Remapping Terminal Copy Paste (including VS Code)
May 24, 2023
I’ve been meaning to write something and as I’ve used this blog as documentation for my computer setup before I decided I could use this as an opportunity to make a post while fixing a minor annoyance I was experiencing.
Ctrl-C vs Ctrl-Shift-C for copying
Historically Ctrl-C was used to interrupt a process using [SIGINT] and I guess after that somebody decided to standardize on Ctrl-C for copy, Ctrl-X for cut and Ctrl-V for paste whoever makes these decisions decided they weren’t going to change. Instead every terminal seems makes you do Ctrl-Shift-C for copy and Ctrl-Shift-V for paste.
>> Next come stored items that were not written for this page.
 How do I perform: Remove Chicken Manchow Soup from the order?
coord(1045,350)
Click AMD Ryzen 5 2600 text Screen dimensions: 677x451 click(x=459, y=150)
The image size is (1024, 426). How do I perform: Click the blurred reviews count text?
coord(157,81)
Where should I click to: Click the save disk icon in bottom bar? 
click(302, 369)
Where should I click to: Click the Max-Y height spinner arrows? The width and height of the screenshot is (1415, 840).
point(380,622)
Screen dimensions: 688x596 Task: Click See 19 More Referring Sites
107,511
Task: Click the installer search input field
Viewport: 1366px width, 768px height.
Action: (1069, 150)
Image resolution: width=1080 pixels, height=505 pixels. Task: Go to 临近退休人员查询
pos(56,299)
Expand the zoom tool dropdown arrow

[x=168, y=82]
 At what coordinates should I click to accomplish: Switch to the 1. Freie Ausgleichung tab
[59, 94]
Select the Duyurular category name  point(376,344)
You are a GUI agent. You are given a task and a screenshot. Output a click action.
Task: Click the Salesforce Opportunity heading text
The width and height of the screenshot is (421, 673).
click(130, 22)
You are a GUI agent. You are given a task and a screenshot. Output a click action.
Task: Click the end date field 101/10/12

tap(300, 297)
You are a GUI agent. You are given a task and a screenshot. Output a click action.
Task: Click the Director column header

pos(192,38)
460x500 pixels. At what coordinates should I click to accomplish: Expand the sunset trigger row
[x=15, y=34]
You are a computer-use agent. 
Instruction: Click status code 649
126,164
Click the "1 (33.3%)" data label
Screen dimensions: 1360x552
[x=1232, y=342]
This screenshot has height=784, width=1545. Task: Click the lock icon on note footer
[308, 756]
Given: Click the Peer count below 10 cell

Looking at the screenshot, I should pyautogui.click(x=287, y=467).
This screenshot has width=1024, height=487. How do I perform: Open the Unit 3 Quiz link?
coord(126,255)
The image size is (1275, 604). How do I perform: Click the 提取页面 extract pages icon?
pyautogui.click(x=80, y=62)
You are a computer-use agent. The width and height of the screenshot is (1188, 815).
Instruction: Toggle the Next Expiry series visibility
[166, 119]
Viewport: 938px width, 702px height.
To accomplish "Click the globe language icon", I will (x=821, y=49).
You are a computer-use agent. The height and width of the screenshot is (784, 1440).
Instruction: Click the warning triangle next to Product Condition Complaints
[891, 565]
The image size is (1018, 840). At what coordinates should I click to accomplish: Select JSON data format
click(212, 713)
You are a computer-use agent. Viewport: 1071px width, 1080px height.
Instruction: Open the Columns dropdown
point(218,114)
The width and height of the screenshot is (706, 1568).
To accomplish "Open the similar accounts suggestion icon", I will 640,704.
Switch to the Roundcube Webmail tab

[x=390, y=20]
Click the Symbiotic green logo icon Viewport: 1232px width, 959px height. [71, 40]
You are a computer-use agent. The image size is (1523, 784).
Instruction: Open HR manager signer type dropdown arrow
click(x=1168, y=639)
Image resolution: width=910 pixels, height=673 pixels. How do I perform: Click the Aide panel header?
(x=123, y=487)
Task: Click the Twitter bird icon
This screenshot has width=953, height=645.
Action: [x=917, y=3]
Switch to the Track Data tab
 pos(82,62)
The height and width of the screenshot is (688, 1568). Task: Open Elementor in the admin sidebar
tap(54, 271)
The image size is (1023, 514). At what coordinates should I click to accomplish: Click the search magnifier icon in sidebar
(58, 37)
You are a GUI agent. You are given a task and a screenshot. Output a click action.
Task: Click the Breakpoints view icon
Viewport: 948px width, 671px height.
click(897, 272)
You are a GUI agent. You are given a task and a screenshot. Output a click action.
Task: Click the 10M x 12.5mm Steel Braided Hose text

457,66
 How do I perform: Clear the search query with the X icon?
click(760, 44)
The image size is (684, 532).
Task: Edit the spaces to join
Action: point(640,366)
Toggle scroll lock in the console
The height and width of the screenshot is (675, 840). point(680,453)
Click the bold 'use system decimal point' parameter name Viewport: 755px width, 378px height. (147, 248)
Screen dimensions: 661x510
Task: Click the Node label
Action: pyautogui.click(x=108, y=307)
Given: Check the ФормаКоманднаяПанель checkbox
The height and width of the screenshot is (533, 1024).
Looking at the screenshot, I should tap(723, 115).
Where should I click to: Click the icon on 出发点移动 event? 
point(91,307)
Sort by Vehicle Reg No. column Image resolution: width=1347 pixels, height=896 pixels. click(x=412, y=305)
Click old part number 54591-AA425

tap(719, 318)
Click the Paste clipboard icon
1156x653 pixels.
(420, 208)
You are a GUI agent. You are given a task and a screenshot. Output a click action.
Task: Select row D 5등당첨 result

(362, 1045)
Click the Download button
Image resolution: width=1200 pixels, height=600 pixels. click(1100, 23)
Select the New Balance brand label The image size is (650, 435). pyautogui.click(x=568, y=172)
I’m used to Ctrl-C in everything that isn’t the terminal and on OS-X the copy command just works everywhere so on Linux machines I remap Ctrl-C to copy and remap SIGINT to Ctrl-Shift-C if I have to.
Remapping copy
GNOME terminal
I use GNOME terminal since that’s the OS default. Changing the hotkey for copy and paste is easy to find in ‘Preferences > Shortcut tab’:
Updating copy to be Ctrl-C automatically makes Ctrl-Shift-C send SIGINT so nothing more to do here.
VS Code
Doing the above doesn’t fix the terminal in VS Code which I use a lot with my projects so I had to fix it there too. There I had to:
- Go to ‘Preferences > Keyboard Shortcuts’
- Set the ‘Terminal: Copy Selection’ keybindings to
Ctrl-C - Set the ‘Terminal: Paste into Active Terminal’ keybinding to
Ctrl-V
And that seemed to be that. When there is a selection Ctrl-C will copy without sending SIGINT and if there is no selection VS Code sends a SIGINT.